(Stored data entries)
·····

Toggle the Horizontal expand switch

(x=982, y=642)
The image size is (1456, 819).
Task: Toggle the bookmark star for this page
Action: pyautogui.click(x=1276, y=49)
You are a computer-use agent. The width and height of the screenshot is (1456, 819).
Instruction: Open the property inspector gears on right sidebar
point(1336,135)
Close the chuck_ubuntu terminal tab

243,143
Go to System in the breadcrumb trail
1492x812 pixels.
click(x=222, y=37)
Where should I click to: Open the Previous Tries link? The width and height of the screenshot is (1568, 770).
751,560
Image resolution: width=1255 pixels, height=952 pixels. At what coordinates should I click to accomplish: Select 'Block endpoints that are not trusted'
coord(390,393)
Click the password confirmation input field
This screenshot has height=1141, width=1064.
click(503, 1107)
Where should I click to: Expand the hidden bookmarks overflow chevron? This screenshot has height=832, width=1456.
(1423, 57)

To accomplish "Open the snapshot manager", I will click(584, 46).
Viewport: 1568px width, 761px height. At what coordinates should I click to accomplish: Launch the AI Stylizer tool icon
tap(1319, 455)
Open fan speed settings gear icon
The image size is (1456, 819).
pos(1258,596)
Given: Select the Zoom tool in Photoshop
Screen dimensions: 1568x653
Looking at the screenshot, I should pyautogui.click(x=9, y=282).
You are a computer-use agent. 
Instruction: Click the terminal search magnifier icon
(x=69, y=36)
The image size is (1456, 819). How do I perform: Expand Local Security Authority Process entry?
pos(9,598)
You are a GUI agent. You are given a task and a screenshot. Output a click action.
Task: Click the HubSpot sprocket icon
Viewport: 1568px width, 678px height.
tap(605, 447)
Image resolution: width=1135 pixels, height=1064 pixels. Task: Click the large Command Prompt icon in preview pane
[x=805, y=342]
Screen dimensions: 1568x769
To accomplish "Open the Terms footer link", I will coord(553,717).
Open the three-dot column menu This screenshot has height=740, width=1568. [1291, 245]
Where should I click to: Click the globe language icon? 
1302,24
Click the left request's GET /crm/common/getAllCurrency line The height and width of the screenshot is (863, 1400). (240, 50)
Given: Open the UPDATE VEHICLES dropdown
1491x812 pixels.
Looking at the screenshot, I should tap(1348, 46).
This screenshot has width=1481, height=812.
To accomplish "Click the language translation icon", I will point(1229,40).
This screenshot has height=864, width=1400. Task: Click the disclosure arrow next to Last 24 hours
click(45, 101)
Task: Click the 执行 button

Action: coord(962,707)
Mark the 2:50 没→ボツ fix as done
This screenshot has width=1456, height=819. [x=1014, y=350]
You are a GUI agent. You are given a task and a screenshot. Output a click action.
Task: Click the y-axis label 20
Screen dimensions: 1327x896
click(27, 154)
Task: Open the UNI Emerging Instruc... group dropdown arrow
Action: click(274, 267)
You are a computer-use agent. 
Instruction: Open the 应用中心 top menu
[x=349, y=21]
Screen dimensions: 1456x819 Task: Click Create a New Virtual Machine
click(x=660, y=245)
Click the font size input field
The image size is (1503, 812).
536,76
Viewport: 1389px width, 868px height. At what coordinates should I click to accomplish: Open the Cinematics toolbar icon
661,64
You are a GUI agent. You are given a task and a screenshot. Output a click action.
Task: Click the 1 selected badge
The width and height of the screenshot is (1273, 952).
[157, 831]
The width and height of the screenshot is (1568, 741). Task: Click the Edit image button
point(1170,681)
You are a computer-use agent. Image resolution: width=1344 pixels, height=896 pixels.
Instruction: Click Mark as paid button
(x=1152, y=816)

·····

● Requirement: Scan the data above and copy every line with "computer" in it.

● Output for this exercise:
You are a computer-use agent. The width and height of the screenshot is (1456, 819).
You are a computer-use agent. 
You are a computer-use agent. 
You are a computer-use agent. Image resolution: width=1344 pixels, height=896 pixels.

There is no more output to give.